Le télescope James Webb découvre un trou noir formé avant sa galaxie
Le télescope spatial James Webb vient de révéler un trou noir supermassif qui aurait existé avant la galaxie censée l'abriter. L'objet, baptisé QSO1, vivait seulement 700 millions d'années après le Big Bang, à environ 13 milliards d'années-lumière de la Terre. C'est la première fois qu'on mesure directement la masse d'un trou noir aussi ancien — et le résultat bouscule vingt ans de théories sur la formation précoce de l'Univers.
L'objet
QSO1 appartient à une catégorie d'objets que le Webb repère en nombre : les « Little Red Dots », des points rouges dont on commence seulement à comprendre la nature. Sa masse est estimée à 40 millions de fois celle du Soleil, selon NASA. Jusqu'ici, toutes les estimations de masse pour des trous noirs si lointains étaient indirectes. L'équipe de l'université de Cambridge a utilisé le spectrographe NIRSpec du Webb pour cartographier la vitesse du gaz en rotation autour du centre de l'objet — une rotation dite képlérienne, identique à celle des planètes autour du Soleil. Si la masse avait été dispersée dans des étoiles, ce mouvement régulier n'aurait pas été observé.
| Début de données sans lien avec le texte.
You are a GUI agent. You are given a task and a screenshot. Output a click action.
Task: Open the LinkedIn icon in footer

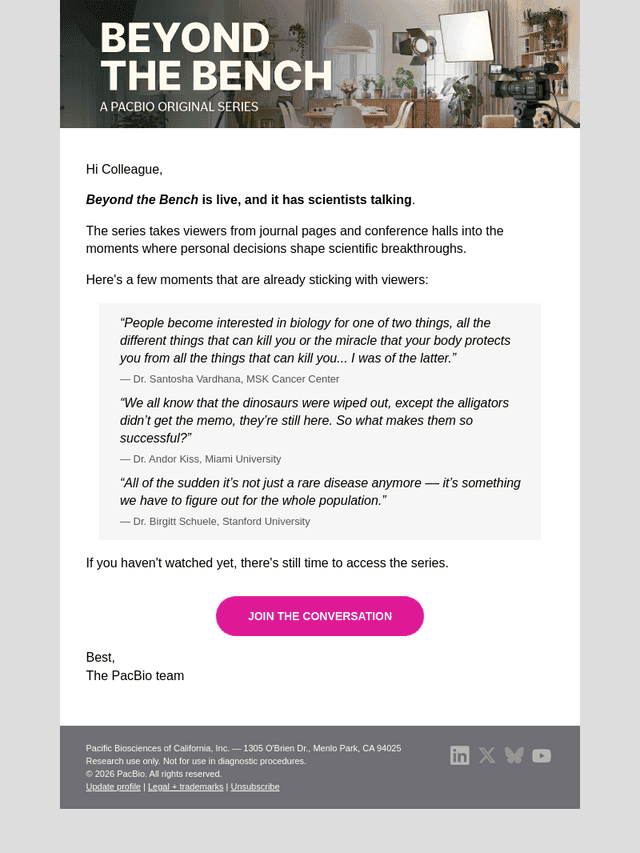click(x=460, y=756)
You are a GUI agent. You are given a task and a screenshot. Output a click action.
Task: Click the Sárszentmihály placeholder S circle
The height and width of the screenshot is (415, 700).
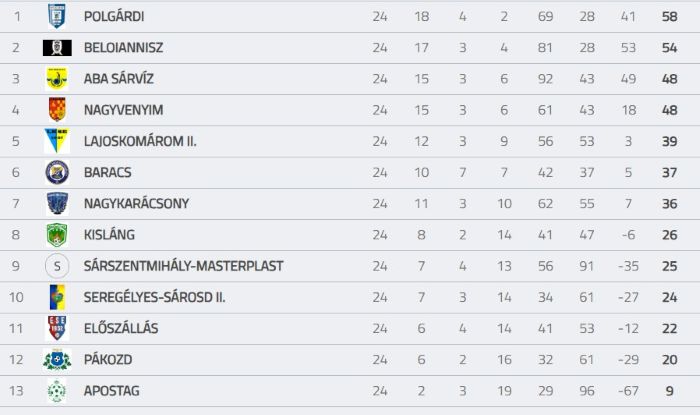pyautogui.click(x=57, y=266)
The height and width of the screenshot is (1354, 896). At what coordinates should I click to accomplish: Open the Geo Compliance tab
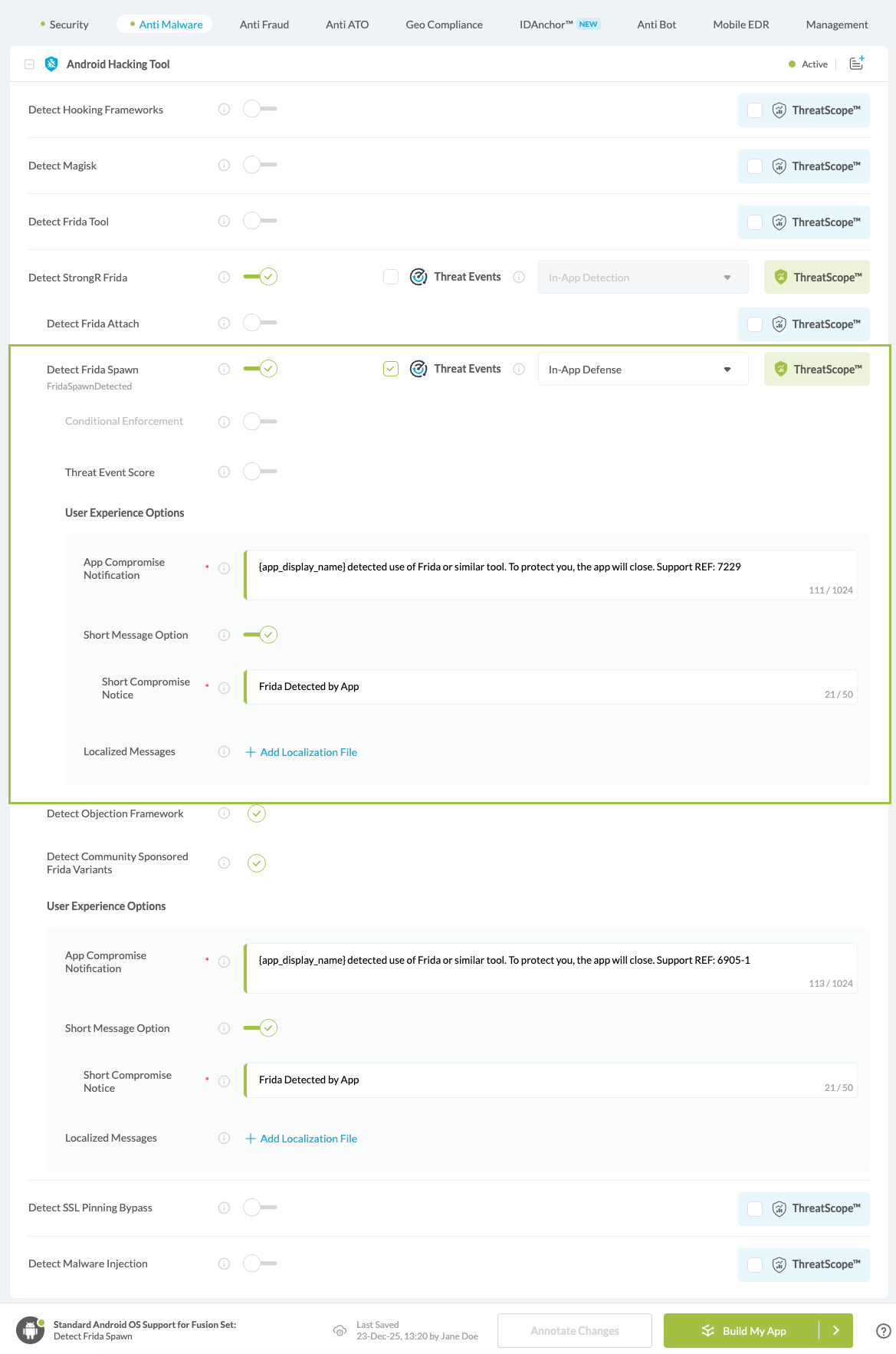(444, 25)
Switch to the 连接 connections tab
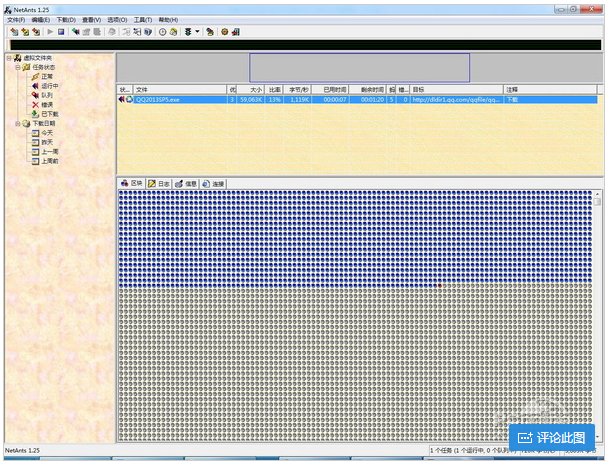The width and height of the screenshot is (607, 462). click(x=213, y=184)
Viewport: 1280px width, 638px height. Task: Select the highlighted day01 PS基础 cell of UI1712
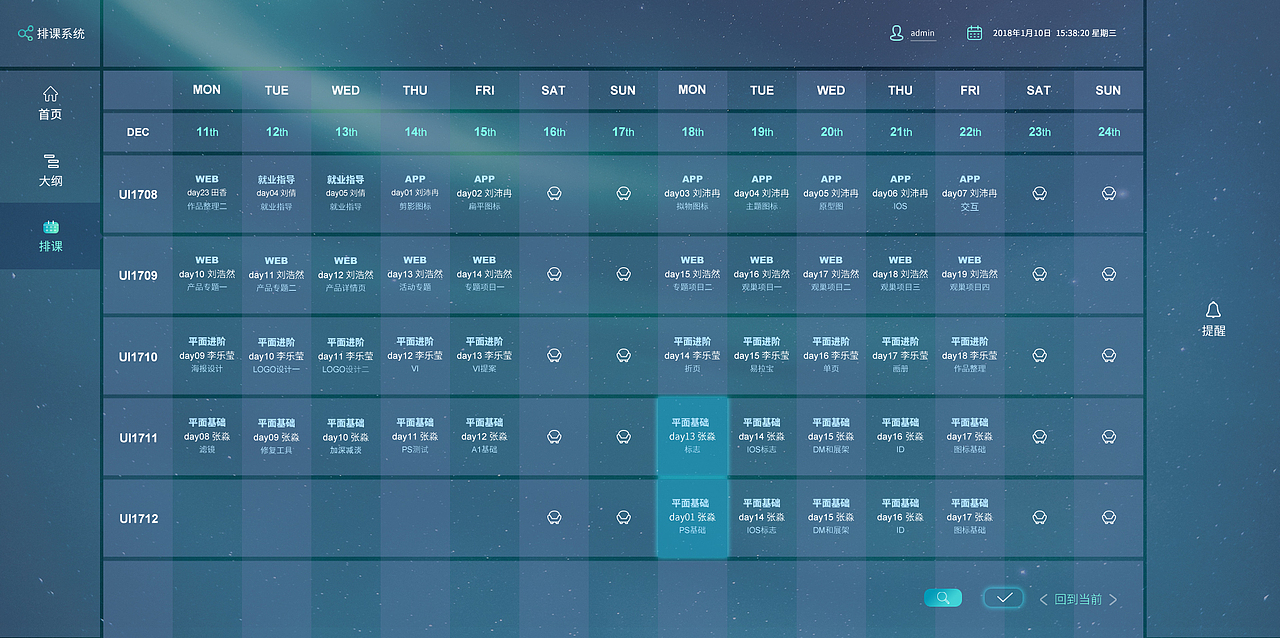(692, 517)
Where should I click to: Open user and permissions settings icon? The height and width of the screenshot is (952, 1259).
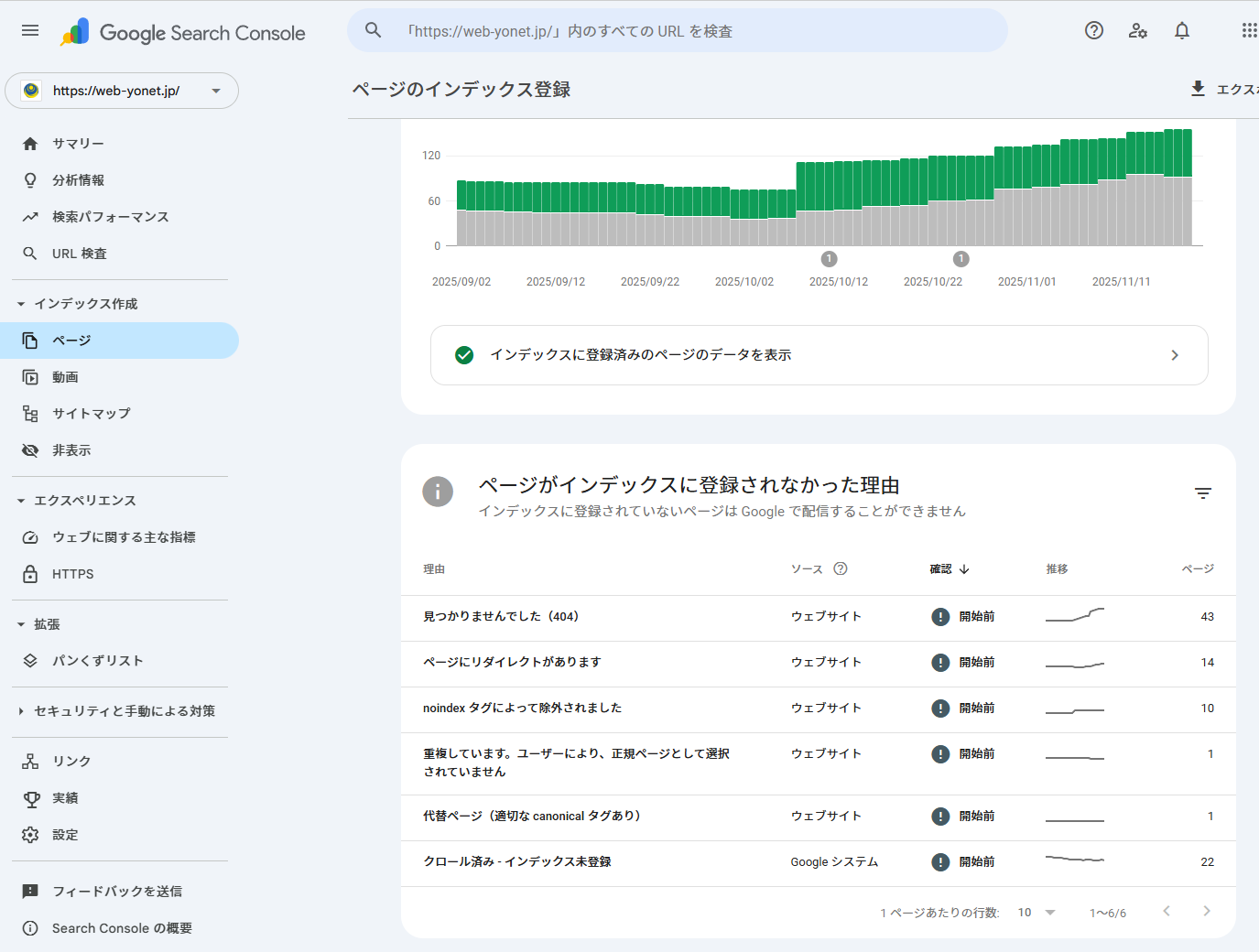pyautogui.click(x=1137, y=31)

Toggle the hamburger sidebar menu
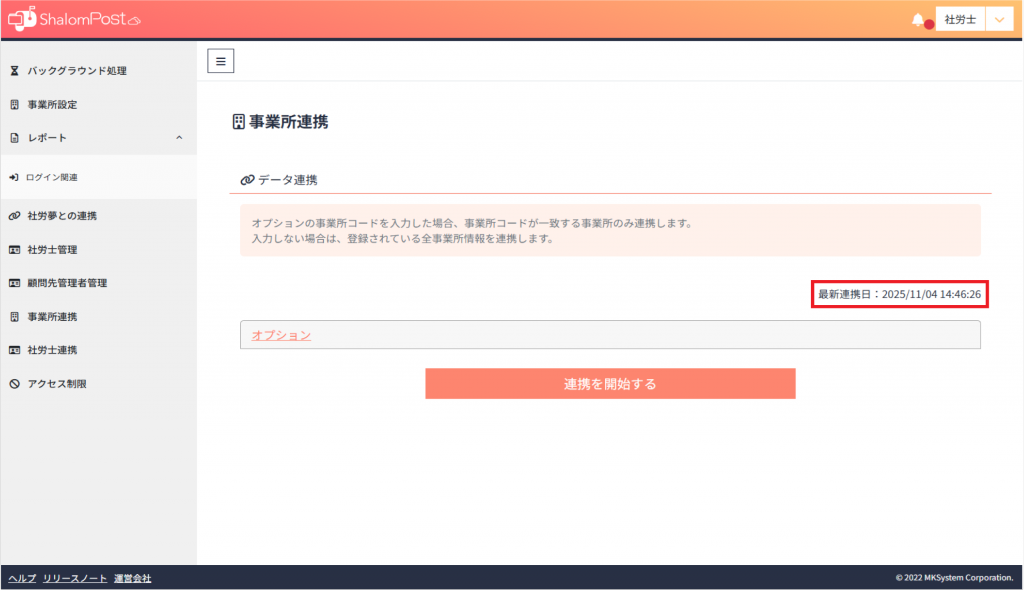click(x=220, y=61)
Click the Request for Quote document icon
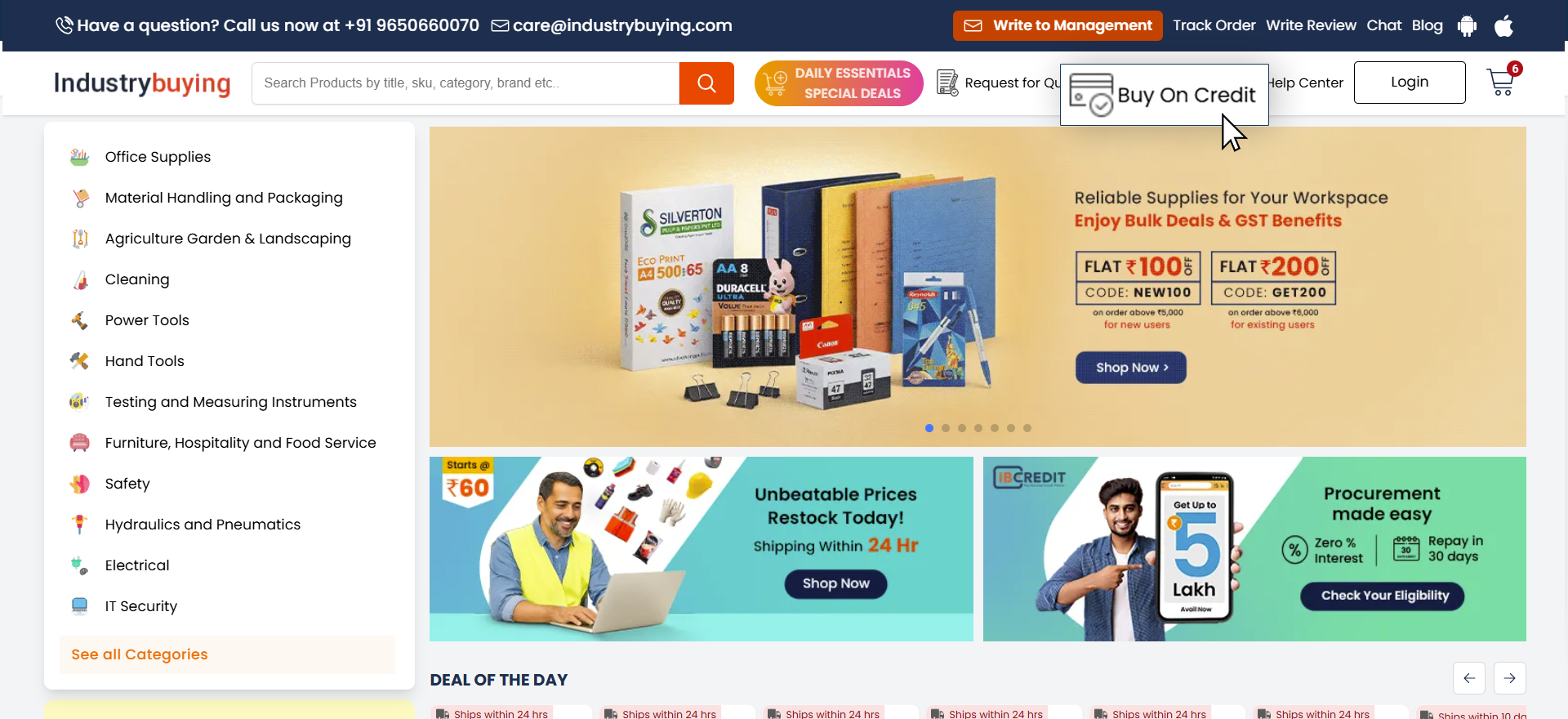 click(x=947, y=83)
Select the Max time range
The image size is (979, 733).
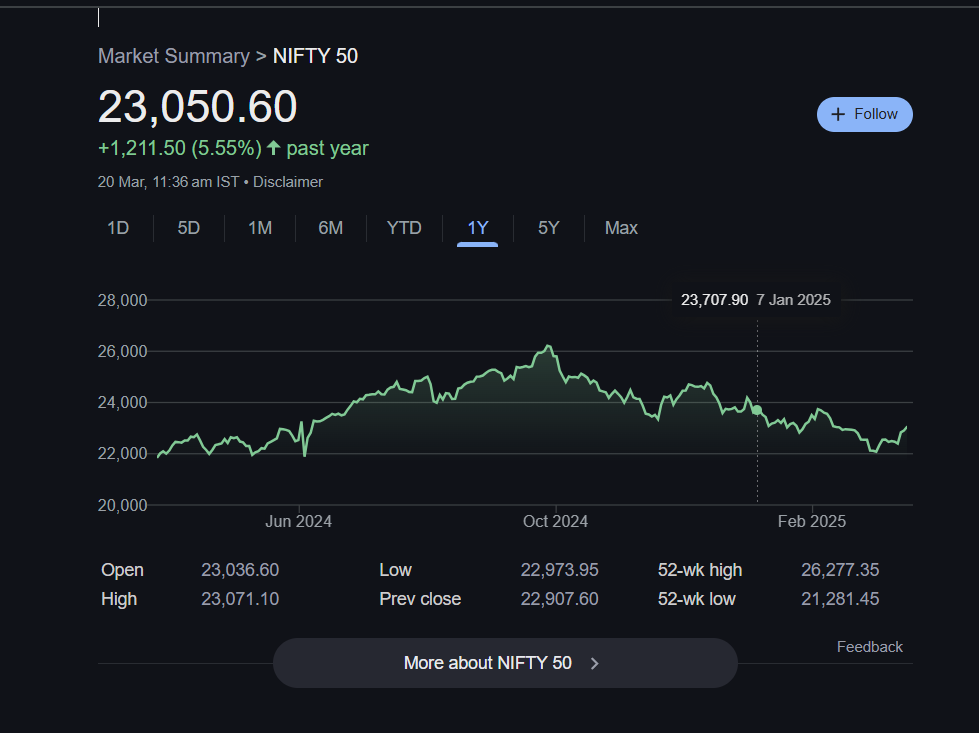pos(621,228)
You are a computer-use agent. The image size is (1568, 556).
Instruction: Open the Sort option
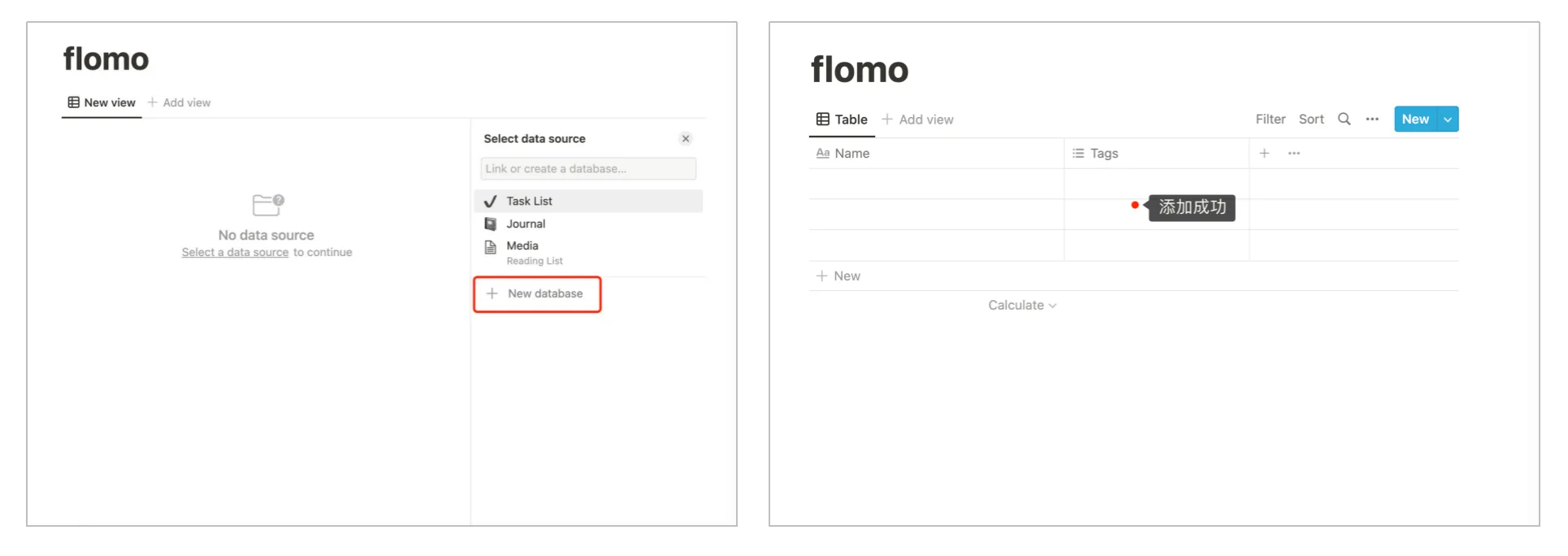1310,119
Researchers have made the first direct mass measurement of a black hole in the early universe using #NASAWebb. The supermassive black hole in Abell2744-QSO1 seems to predate its galaxy and may have formed within the first second after the big bang: https://t.co/TiRs3ZBBnq pic.twitter.com/8fuiVQYYEV
— Space Telescope Science Institute (@SpaceTelescope) May 27, 2026
Un trou noir « nu »
Ce qui trouble les astrophysiciens, c'est l'absence d'un halo stellaire significatif autour de QSO1. Le trou noir semble précéder sa propre galaxie — il est « nu », pour reprendre le terme des chercheurs. Les modèles dominants supposent que les trous noirs supermassifs naissent à l'intérieur de galaxies déjà formées, grossissent par fusion et accrétion de matière, puis coévoluent avec leur environnement. QSO1 contredit ce schéma de bout en bout.
Plusieurs explications alternatives circulent. L'une d'elles fait intervenir la matière noire : sa désintégration libérerait de l'énergie capable de chauffer l'hydrogène primordial et d'accélérer la formation de nuages de gaz géants, qui s'effondreraient directement en trous noirs supermassifs bien plus vite que prévu. Les chercheurs eux-mêmes soulignent que cette hypothèse reste théorique — la nature de la matière noire n'est pas encore confirmée, comme le rappelle Quanta Magazine.
Et après ?
Les résultats ont été publiés dans Nature et dans les Monthly Notices of the Royal Astronomical Society. L'ESA confirme que la découverte élargit la portée du Webb bien au-delà des premières prévisions : les « Little Red Dots » sont plus nombreux que les modèles ne l'anticipaient, et QSO1 n'est probablement pas un cas isolé. Pour les programmes d'observation à venir, cela signifie repenser les priorités : chercher non plus des galaxies qui « donnent naissance » à des trous noirs, mais des trous noirs qui précèdent les galaxies elles-mêmes.